Exercise instructions -> Return an exact transcript of the material below from the line containing "Task: Select the 新文件 tab" through its final line, and no other lines.

Data excerpts ->
════════

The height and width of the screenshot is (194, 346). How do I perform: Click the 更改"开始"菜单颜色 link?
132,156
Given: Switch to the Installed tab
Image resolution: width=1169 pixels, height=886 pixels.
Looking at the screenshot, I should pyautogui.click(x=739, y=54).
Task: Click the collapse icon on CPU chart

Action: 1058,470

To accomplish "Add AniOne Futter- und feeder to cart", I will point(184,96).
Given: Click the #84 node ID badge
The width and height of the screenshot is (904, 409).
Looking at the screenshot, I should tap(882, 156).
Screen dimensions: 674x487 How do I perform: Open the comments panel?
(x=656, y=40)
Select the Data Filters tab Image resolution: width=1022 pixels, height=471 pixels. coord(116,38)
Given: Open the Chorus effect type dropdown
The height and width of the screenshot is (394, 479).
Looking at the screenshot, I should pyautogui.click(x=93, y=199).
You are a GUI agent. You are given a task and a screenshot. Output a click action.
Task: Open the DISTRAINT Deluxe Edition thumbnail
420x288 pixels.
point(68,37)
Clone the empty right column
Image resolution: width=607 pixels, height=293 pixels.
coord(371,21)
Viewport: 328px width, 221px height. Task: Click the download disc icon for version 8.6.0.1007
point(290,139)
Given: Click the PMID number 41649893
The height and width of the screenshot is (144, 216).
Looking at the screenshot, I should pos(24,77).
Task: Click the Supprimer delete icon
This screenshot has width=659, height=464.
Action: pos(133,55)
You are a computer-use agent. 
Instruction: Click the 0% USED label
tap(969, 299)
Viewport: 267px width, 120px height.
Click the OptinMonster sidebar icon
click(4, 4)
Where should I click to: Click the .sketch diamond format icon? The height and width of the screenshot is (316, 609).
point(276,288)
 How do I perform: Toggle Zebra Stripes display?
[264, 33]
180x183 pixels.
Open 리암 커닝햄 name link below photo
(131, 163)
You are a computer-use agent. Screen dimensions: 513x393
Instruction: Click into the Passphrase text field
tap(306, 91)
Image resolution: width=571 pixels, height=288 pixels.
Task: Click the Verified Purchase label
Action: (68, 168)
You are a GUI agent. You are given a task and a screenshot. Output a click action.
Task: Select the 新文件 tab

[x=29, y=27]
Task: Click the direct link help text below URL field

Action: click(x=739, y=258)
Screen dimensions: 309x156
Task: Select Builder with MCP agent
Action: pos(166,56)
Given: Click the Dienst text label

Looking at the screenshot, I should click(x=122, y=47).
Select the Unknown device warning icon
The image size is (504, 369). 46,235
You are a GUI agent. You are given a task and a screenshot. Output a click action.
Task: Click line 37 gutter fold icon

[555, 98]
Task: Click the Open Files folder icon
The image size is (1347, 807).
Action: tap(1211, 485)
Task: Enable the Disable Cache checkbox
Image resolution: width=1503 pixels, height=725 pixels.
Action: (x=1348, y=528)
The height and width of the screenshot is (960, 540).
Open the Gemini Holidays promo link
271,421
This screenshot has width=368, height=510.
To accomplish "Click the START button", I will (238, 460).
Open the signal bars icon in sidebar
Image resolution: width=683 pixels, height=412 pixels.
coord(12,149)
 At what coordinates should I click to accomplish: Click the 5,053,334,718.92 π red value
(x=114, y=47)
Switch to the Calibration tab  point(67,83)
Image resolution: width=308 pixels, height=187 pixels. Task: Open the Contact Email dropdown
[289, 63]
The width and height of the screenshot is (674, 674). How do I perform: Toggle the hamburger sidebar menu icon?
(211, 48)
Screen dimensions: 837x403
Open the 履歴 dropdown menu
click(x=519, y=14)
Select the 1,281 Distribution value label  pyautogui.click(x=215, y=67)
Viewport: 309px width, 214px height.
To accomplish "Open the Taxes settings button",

════════

Reply to the task ->
Task: Select the 新文件 tab

[x=29, y=27]
Task: Click the direct link help text below URL field

Action: click(x=739, y=258)
Screen dimensions: 309x156
Task: Select Builder with MCP agent
Action: pos(166,56)
Given: Click the Dienst text label

Looking at the screenshot, I should click(x=122, y=47).
Select the Unknown device warning icon
The image size is (504, 369). 46,235
You are a GUI agent. You are given a task and a screenshot. Output a click action.
Task: Click line 37 gutter fold icon

[555, 98]
Task: Click the Open Files folder icon
The image size is (1347, 807).
Action: tap(1211, 485)
Task: Enable the Disable Cache checkbox
Image resolution: width=1503 pixels, height=725 pixels.
Action: (x=1348, y=528)
The height and width of the screenshot is (960, 540).
Open the Gemini Holidays promo link
271,421
This screenshot has width=368, height=510.
To accomplish "Click the START button", I will (238, 460).
Open the signal bars icon in sidebar
Image resolution: width=683 pixels, height=412 pixels.
coord(12,149)
 At what coordinates should I click to accomplish: Click the 5,053,334,718.92 π red value
(x=114, y=47)
Switch to the Calibration tab  point(67,83)
Image resolution: width=308 pixels, height=187 pixels. Task: Open the Contact Email dropdown
[289, 63]
The width and height of the screenshot is (674, 674). How do I perform: Toggle the hamburger sidebar menu icon?
(211, 48)
Screen dimensions: 837x403
Open the 履歴 dropdown menu
click(x=519, y=14)
Select the 1,281 Distribution value label  pyautogui.click(x=215, y=67)
Viewport: 309px width, 214px height.
To accomplish "Open the Taxes settings button",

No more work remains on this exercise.